__Prompt__.
Copy the records below verbatim, keeping every line as it appears.

__Dataset__.
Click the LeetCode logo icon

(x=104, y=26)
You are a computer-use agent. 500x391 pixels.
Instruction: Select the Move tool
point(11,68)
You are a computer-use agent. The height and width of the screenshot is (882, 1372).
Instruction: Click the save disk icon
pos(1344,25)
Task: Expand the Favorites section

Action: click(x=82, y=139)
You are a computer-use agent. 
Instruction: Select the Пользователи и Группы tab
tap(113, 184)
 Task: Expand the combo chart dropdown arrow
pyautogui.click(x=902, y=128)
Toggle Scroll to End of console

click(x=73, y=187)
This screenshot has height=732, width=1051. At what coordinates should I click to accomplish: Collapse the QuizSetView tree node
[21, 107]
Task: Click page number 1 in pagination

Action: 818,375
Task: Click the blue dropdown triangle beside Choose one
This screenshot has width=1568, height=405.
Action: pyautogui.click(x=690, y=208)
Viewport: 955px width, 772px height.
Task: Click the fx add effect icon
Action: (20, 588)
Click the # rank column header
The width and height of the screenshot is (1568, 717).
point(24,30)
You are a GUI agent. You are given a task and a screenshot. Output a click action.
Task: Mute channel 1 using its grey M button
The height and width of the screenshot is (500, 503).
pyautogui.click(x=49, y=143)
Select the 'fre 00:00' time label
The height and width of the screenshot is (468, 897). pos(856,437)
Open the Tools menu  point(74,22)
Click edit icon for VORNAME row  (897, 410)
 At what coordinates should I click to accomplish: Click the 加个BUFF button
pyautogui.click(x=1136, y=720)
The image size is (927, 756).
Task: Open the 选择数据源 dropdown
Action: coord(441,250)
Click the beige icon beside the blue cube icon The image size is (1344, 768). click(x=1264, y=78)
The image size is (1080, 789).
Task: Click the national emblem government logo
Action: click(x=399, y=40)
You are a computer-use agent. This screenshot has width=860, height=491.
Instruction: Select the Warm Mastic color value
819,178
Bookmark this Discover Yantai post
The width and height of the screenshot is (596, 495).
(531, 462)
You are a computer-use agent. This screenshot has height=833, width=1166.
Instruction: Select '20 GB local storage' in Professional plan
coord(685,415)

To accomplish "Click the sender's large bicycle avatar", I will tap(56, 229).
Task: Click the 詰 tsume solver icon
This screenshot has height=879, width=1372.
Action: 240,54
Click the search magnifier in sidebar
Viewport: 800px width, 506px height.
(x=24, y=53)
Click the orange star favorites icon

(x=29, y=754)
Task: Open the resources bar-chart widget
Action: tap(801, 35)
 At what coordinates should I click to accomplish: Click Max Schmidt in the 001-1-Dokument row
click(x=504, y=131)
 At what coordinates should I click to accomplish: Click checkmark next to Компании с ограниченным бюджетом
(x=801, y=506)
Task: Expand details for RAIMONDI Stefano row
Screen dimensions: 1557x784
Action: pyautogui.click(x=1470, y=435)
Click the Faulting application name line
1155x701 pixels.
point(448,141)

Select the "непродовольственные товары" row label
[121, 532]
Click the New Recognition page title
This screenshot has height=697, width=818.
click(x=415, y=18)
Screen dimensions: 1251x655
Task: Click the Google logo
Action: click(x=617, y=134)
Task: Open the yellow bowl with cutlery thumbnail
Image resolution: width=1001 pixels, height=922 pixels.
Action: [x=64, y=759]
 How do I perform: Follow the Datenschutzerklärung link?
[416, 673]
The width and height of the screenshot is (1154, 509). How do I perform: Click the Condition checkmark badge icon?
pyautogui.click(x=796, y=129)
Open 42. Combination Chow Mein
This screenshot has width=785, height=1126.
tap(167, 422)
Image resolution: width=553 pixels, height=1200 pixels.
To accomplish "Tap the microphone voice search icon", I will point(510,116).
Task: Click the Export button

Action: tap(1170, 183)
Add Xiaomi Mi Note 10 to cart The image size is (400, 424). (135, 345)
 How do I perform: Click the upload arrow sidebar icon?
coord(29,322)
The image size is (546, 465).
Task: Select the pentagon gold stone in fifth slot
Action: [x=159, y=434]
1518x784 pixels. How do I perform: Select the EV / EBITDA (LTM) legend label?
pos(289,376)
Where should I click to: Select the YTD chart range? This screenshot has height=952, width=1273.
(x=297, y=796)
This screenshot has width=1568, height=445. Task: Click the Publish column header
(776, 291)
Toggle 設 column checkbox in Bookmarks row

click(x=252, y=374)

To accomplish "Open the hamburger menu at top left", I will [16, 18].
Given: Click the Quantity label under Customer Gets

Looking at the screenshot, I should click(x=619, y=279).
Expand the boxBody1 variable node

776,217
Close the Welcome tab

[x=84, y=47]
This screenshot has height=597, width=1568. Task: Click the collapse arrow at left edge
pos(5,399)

__Task output__.
Click the LeetCode logo icon

(x=104, y=26)
You are a computer-use agent. 500x391 pixels.
Instruction: Select the Move tool
point(11,68)
You are a computer-use agent. The height and width of the screenshot is (882, 1372).
Instruction: Click the save disk icon
pos(1344,25)
Task: Expand the Favorites section

Action: click(x=82, y=139)
You are a computer-use agent. 
Instruction: Select the Пользователи и Группы tab
tap(113, 184)
 Task: Expand the combo chart dropdown arrow
pyautogui.click(x=902, y=128)
Toggle Scroll to End of console

click(x=73, y=187)
This screenshot has height=732, width=1051. At what coordinates should I click to accomplish: Collapse the QuizSetView tree node
[21, 107]
Task: Click page number 1 in pagination

Action: 818,375
Task: Click the blue dropdown triangle beside Choose one
This screenshot has width=1568, height=405.
Action: pyautogui.click(x=690, y=208)
Viewport: 955px width, 772px height.
Task: Click the fx add effect icon
Action: (20, 588)
Click the # rank column header
The width and height of the screenshot is (1568, 717).
point(24,30)
You are a GUI agent. You are given a task and a screenshot. Output a click action.
Task: Mute channel 1 using its grey M button
The height and width of the screenshot is (500, 503).
pyautogui.click(x=49, y=143)
Select the 'fre 00:00' time label
The height and width of the screenshot is (468, 897). pos(856,437)
Open the Tools menu  point(74,22)
Click edit icon for VORNAME row  (897, 410)
 At what coordinates should I click to accomplish: Click the 加个BUFF button
pyautogui.click(x=1136, y=720)
The image size is (927, 756).
Task: Open the 选择数据源 dropdown
Action: coord(441,250)
Click the beige icon beside the blue cube icon The image size is (1344, 768). click(x=1264, y=78)
The image size is (1080, 789).
Task: Click the national emblem government logo
Action: click(x=399, y=40)
You are a computer-use agent. This screenshot has width=860, height=491.
Instruction: Select the Warm Mastic color value
819,178
Bookmark this Discover Yantai post
The width and height of the screenshot is (596, 495).
(531, 462)
You are a computer-use agent. This screenshot has height=833, width=1166.
Instruction: Select '20 GB local storage' in Professional plan
coord(685,415)

To accomplish "Click the sender's large bicycle avatar", I will tap(56, 229).
Task: Click the 詰 tsume solver icon
This screenshot has height=879, width=1372.
Action: 240,54
Click the search magnifier in sidebar
Viewport: 800px width, 506px height.
(x=24, y=53)
Click the orange star favorites icon

(x=29, y=754)
Task: Open the resources bar-chart widget
Action: tap(801, 35)
 At what coordinates should I click to accomplish: Click Max Schmidt in the 001-1-Dokument row
click(x=504, y=131)
 At what coordinates should I click to accomplish: Click checkmark next to Компании с ограниченным бюджетом
(x=801, y=506)
Task: Expand details for RAIMONDI Stefano row
Screen dimensions: 1557x784
Action: pyautogui.click(x=1470, y=435)
Click the Faulting application name line
1155x701 pixels.
point(448,141)

Select the "непродовольственные товары" row label
[121, 532]
Click the New Recognition page title
This screenshot has height=697, width=818.
click(x=415, y=18)
Screen dimensions: 1251x655
Task: Click the Google logo
Action: click(x=617, y=134)
Task: Open the yellow bowl with cutlery thumbnail
Image resolution: width=1001 pixels, height=922 pixels.
Action: [x=64, y=759]
 How do I perform: Follow the Datenschutzerklärung link?
[416, 673]
The width and height of the screenshot is (1154, 509). How do I perform: Click the Condition checkmark badge icon?
pyautogui.click(x=796, y=129)
Open 42. Combination Chow Mein
This screenshot has width=785, height=1126.
tap(167, 422)
Image resolution: width=553 pixels, height=1200 pixels.
To accomplish "Tap the microphone voice search icon", I will point(510,116).
Task: Click the Export button

Action: tap(1170, 183)
Add Xiaomi Mi Note 10 to cart The image size is (400, 424). (135, 345)
 How do I perform: Click the upload arrow sidebar icon?
coord(29,322)
The image size is (546, 465).
Task: Select the pentagon gold stone in fifth slot
Action: [x=159, y=434]
1518x784 pixels. How do I perform: Select the EV / EBITDA (LTM) legend label?
pos(289,376)
Where should I click to: Select the YTD chart range? This screenshot has height=952, width=1273.
(x=297, y=796)
This screenshot has width=1568, height=445. Task: Click the Publish column header
(776, 291)
Toggle 設 column checkbox in Bookmarks row

click(x=252, y=374)

To accomplish "Open the hamburger menu at top left", I will [16, 18].
Given: Click the Quantity label under Customer Gets

Looking at the screenshot, I should click(x=619, y=279).
Expand the boxBody1 variable node

776,217
Close the Welcome tab

[x=84, y=47]
This screenshot has height=597, width=1568. Task: Click the collapse arrow at left edge
pos(5,399)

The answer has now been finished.